The project is a unique homelike facility on the hospital's campus that offers respite services for caregivers of disabled people between 16 and 40 years old, giving the teens and young adults a place to go for short stays.
Farrell and his wife, Sharon, offered to match the first $1 million raised toward the facility, named after their granddaughter, Kaitlyn, a special-needs teenager who has Rett syndrome and cannot walk or talk.
“It endorses the fact that, yes, there is a big need for it. It is real, and people are willing to open up their pocketbooks and help make that happen,” says Farrell, a retired entrepreneur who owned manufacturing businesses in aeronautics parts and medical devices and supplies, such as saw blades and splints.
As Gary Cates, the hospital's president, explains, “We announced the project at an annual golf pro-am fundraiser in June of 2011. A year later, at our event in 2012, we opened the doors to that facility,” named Kaitlyn's Cottage.

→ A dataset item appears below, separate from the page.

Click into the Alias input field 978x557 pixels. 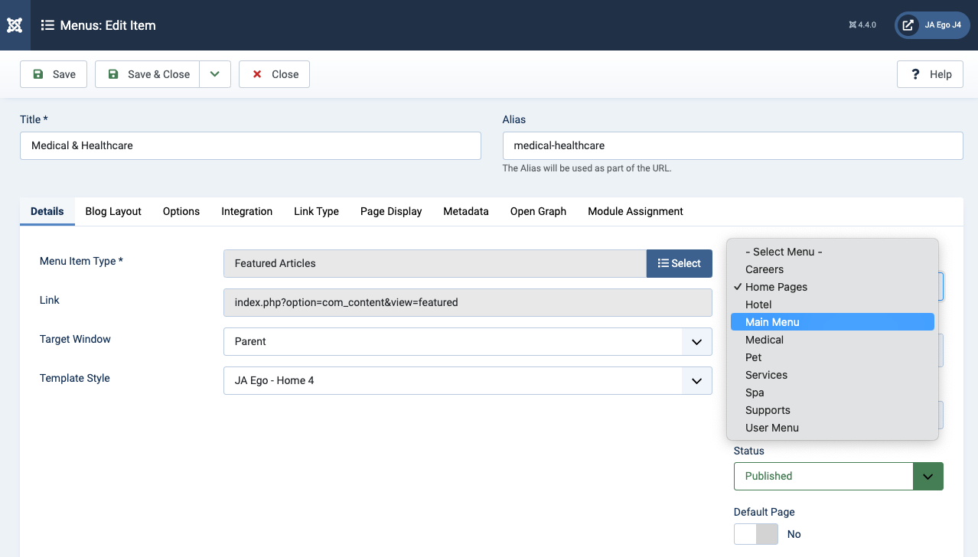[x=732, y=145]
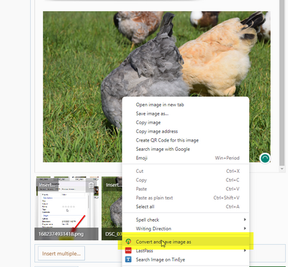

For Farrell's support of Kaitlyn's Cottage and his overall work at 35-bed Defiance Regional, he has been selected as the 2013 Trustee of the Year for a small hospital—those with fewer than 100 beds.
Farrell has been a trustee of Defiance Regional since 2004 and chairman since 2007. He also is a trustee for ProMedica, a Toledo, Ohio-based health system and parent organization for Defiance Regional, which was named to Modern Healthcare's 2012 list of the most profitable critical-access hospitals, with net income of $16.5 million.
Farrell is “a finance guy, so he gets the numbers,” says Cates, who often sits down with Farrell to talk through the “business pressure and dynamics” the hospital faces. But Farrell also “really has a genuine heart for people, and if you get to know Dan, a project like Kaitlyn's Cottage doesn't surprise you,” Cates says.
The cottage offers overnight and daytime respite services in a 4,500-square-foot facility with four bedrooms, a library, activity room and dining areas. Daytime activities include crafts, baking and music.